The "ADA Diet" Myth
An interview with Stephanie Dunbar, MPH, RD, director of nutrition and medical affairs at the American Diabetes Association
What is the "ADA Diet"?
Actually, there's no such thing! What we do promote are some general guidelines. For more than 15 years now, ADA has recognized that people with diabetes should eat in a way that helps them reach their blood glucose, cholesterol, blood pressure, and weight goals. For some, this means a relatively higher-carbohydrate diet, and for others, the diet may be lower in carbohydrate. We don't recommend specific target numbers when it comes to carbohydrates, protein, and total fat. On the other hand, we do think people should limit how much saturated fat, cholesterol, trans fat, and sodium they eat—all for heart health.
OK, but what does that all mean in practice?
We recommend people who are just starting out on the road to healthy eating begin with what's known as the "plate method." The idea is that you fill half your plate with nonstarchy vegetables, a quarter of the plate with foods high in protein, and the other quarter with either whole grains or starchy vegetables. To this, you can add a side of fruit and a serving of low-fat dairy. It's a simple approach that can help with portion control. But it's also just a starting point, and people may want to alter the portions to better meet their own needs. Much of finding your best meal plan is trial and error. Managing diabetes is for life, so it is important to find your own eating style that you can live with. And if that doesn't include at least some of your favorite foods, well, how likely is it that you're going to stick with it?
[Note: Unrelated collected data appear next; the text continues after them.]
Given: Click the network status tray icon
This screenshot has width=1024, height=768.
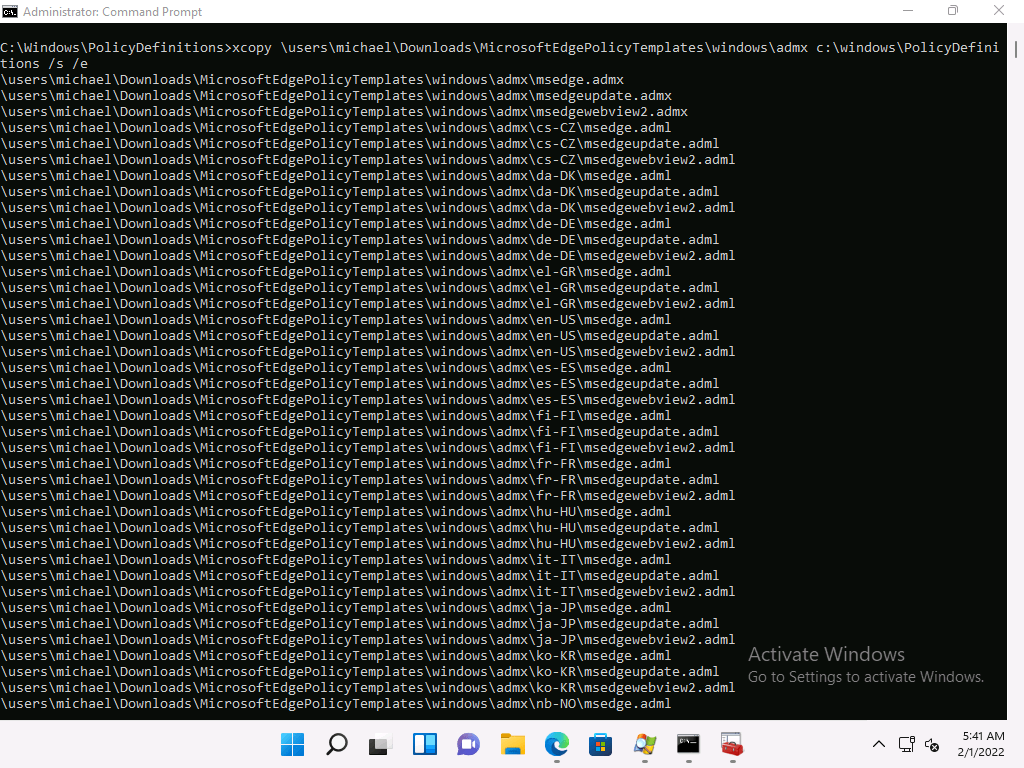Looking at the screenshot, I should pyautogui.click(x=906, y=744).
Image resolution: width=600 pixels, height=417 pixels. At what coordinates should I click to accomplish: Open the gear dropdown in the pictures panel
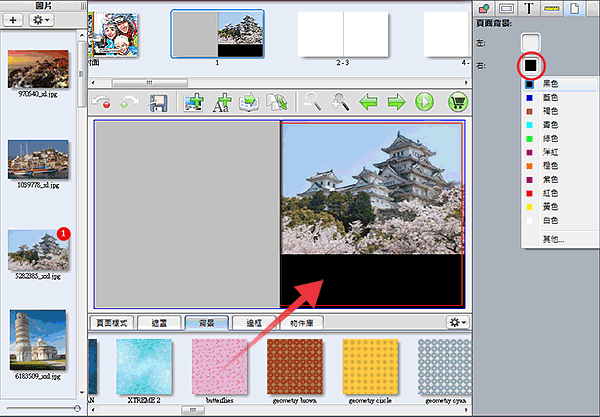coord(41,20)
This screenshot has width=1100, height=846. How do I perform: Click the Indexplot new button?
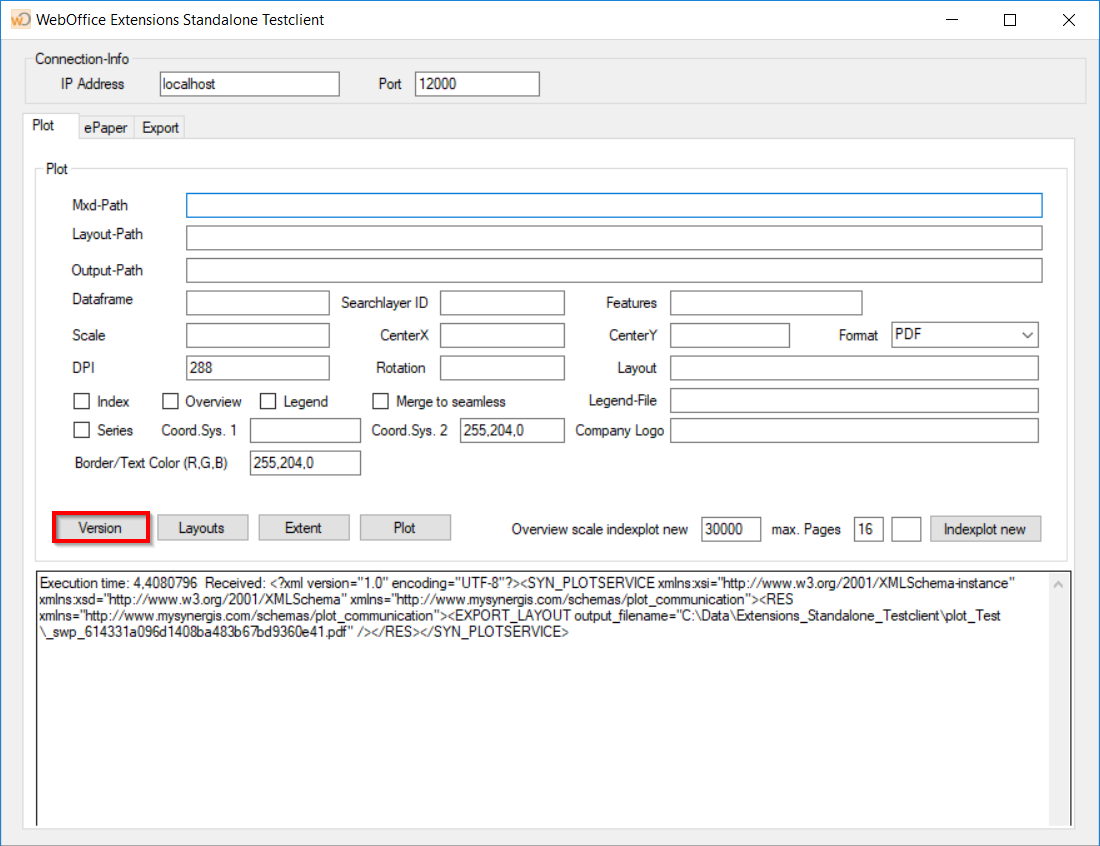(985, 528)
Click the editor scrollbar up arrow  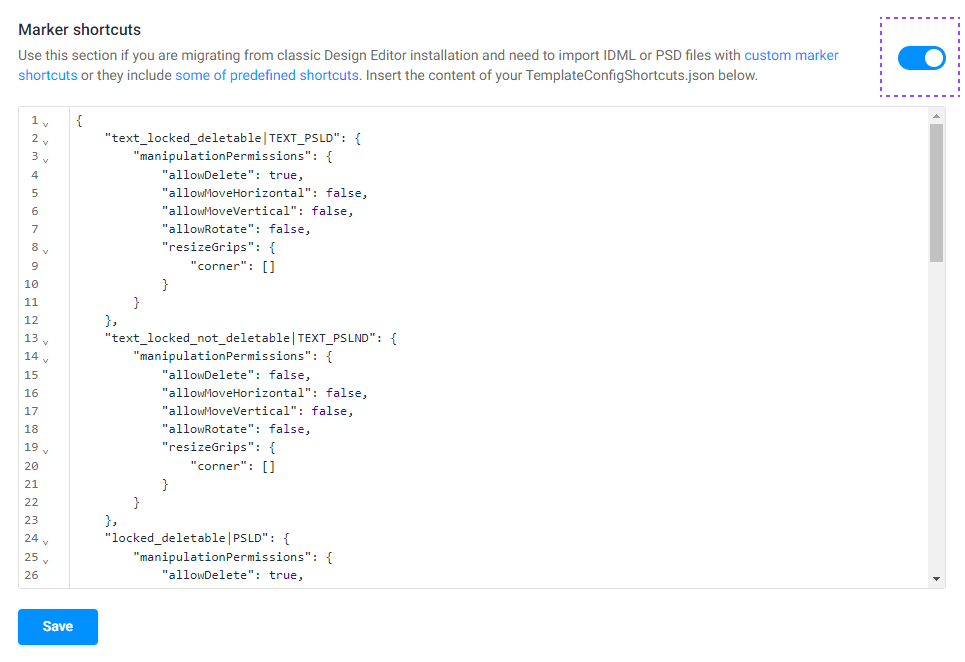click(x=936, y=116)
Why should people with diabetes eat a mix of protein, carbs, and fat?
Even though everybody talks about foods as being "carbs" or "protein," foods actually contain a mixture of nutrients. For example, vegetables provide carbohydrates and protein. Nuts contain fat but also protein and small amounts of carbohydrate. You want to eat a variety of foods to get a nutritionally balanced diet from vitamins, minerals, and fiber. Having a mixture of carbohydrates, protein, and fat also helps to keep you full and may also help to blunt the effect of certain foods on blood glucose. For example, adding a tablespoon of peanut butter to an apple makes for a more satisfying snack. Plus, the healthy fats in peanut butter will also tame the apple's effect on your blood glucose level.
How does the ADA come up with the recommendations it makes?
We have committees of experts who review the scientific literature and make recommendations. We then assign all of those recommendations different levels based on how strong the science is to support them. So, for example, since there's a large body of research saying that monitoring carbohydrate is a key strategy in managing blood glucose, that gets an "A" level of evidence.
Why doesn't the ADA make changes to its recommendations more often?
You mean, every time you hear about the latest study on your local news channel? It all comes back to the scientific research. Not all research is of a good quality. The best studies are usually very expensive, and it is difficult to do studies controlling what people eat. Sometimes, a study that lasts only a week may show great results, but follow-up studies of longer duration don't show the same thing. We are careful not to make or change recommendations because of one piece of research that might not stand the test of time.